*** Begin section ***

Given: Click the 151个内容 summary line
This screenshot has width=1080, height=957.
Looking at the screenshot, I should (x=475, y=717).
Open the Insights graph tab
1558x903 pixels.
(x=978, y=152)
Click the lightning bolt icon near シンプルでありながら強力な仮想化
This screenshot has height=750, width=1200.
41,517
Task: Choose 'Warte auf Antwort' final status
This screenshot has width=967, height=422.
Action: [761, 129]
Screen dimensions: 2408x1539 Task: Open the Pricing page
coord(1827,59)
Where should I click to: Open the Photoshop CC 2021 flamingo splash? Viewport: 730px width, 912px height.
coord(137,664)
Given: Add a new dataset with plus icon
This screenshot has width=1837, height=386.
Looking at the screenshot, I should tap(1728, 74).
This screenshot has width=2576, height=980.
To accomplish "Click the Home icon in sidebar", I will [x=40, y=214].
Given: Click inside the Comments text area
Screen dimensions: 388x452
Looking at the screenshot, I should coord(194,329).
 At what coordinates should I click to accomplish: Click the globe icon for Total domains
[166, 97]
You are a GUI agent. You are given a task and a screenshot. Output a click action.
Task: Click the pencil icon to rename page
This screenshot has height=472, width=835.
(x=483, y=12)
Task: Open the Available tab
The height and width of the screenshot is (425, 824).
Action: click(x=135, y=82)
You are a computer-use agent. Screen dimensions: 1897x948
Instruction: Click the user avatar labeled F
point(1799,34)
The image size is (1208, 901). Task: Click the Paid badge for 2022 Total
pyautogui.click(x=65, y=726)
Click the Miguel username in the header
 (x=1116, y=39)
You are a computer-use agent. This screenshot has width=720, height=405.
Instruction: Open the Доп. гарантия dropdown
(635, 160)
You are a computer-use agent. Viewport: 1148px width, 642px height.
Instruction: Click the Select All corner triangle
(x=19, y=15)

*** End section ***

▸ **WORK ITEM**
What you should do is return the records above exactly, leaving nothing out.

▸ **COMPLETED EXERCISE**
Given: Click the 151个内容 summary line
This screenshot has width=1080, height=957.
Looking at the screenshot, I should (x=475, y=717).
Open the Insights graph tab
1558x903 pixels.
(x=978, y=152)
Click the lightning bolt icon near シンプルでありながら強力な仮想化
This screenshot has height=750, width=1200.
41,517
Task: Choose 'Warte auf Antwort' final status
This screenshot has width=967, height=422.
Action: [761, 129]
Screen dimensions: 2408x1539 Task: Open the Pricing page
coord(1827,59)
Where should I click to: Open the Photoshop CC 2021 flamingo splash? Viewport: 730px width, 912px height.
coord(137,664)
Given: Add a new dataset with plus icon
This screenshot has width=1837, height=386.
Looking at the screenshot, I should tap(1728, 74).
This screenshot has width=2576, height=980.
To accomplish "Click the Home icon in sidebar", I will [x=40, y=214].
Given: Click inside the Comments text area
Screen dimensions: 388x452
Looking at the screenshot, I should coord(194,329).
 At what coordinates should I click to accomplish: Click the globe icon for Total domains
[166, 97]
You are a GUI agent. You are given a task and a screenshot. Output a click action.
Task: Click the pencil icon to rename page
This screenshot has height=472, width=835.
(x=483, y=12)
Task: Open the Available tab
The height and width of the screenshot is (425, 824).
Action: click(x=135, y=82)
You are a computer-use agent. Screen dimensions: 1897x948
Instruction: Click the user avatar labeled F
point(1799,34)
The image size is (1208, 901). Task: Click the Paid badge for 2022 Total
pyautogui.click(x=65, y=726)
Click the Miguel username in the header
 (x=1116, y=39)
You are a computer-use agent. This screenshot has width=720, height=405.
Instruction: Open the Доп. гарантия dropdown
(635, 160)
You are a computer-use agent. Viewport: 1148px width, 642px height.
Instruction: Click the Select All corner triangle
(x=19, y=15)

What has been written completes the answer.